Citigroup telecom analysts Jason Bazinet and Leo Culp want Comcast to buy Time Warner Cable. They say the combination could shave $1.6 billion from yearly "programming costs" (that's what cable pays networks) and $1.1 billion "in other cost savings." That's enough, they say, to justify the estimated $15 billion Comcast would have to borrow to fund a $19 billion TWC purchase.
The "savings" would mean lots of job cuts. Also lots of fees for Wall Street banks like Citi. The analysts predict higher profits and higher share values. They're not predicting any of the savings will be passed to consumers as lower fees.
A deal would also "simplify Comcast's wireless strategy," making it more competitive with Verizon, by combining the partners' shares of Clearwire and SpectrumCo.
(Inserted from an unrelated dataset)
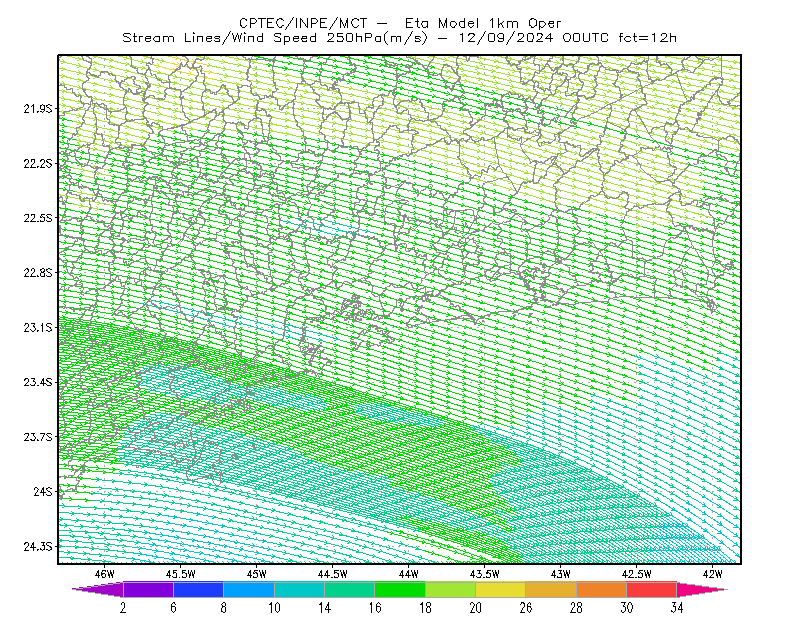800x618 pixels.
Task: Select the teal green 14-16 legend band
Action: (349, 589)
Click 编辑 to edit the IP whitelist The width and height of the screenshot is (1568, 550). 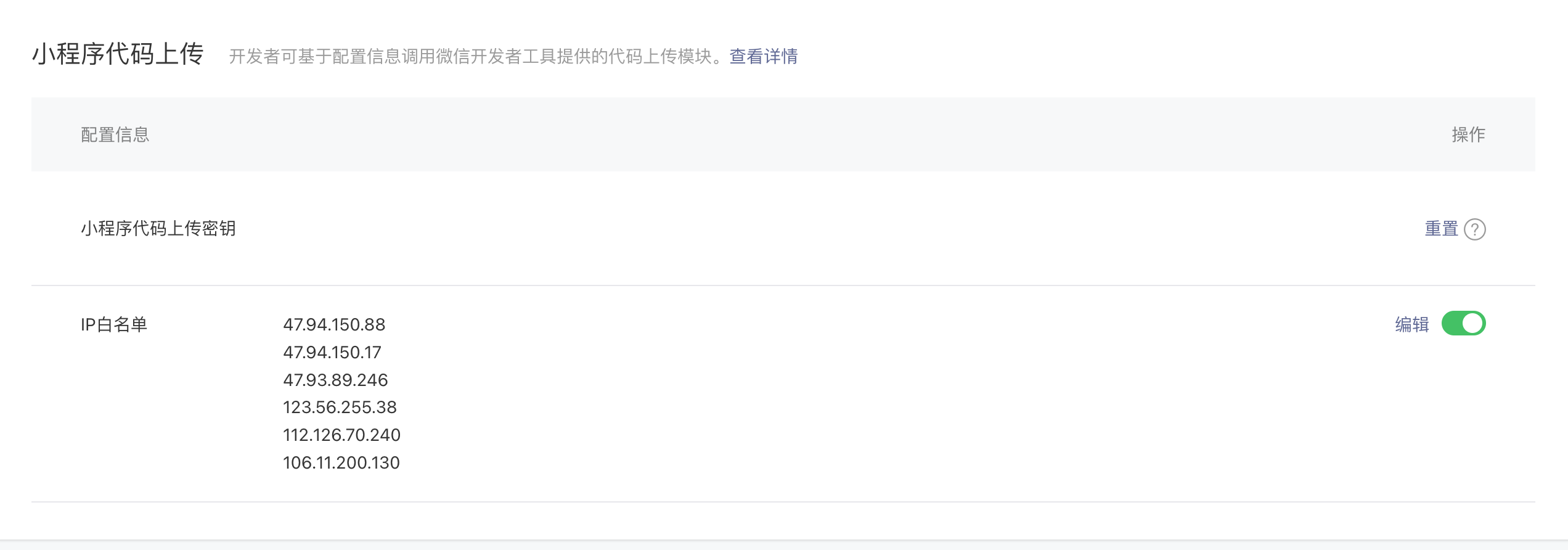(x=1411, y=324)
And it would "limit any bidding war down the road for Cablevision," the big New York cable company, presumably by establishing one big bidder to intimidate others.
Combined, Comcast and TimeWarner would own 37% of U.S. cable -- above the 30% limit imposed by former Federal Communications Commission chief Kevin Martin, but that was struck down in court recently, as my colleauge Bob Fernandez wrote here.
"We have no evidence that a Comcast-Time Warner Cable deal is in the works," the analysts admit. Reuters quotes Comcast coo Steve Burke, at a Bank of America conference, saying the court decision doesn't change Comcast's strategy of only doing deals that make financial sense.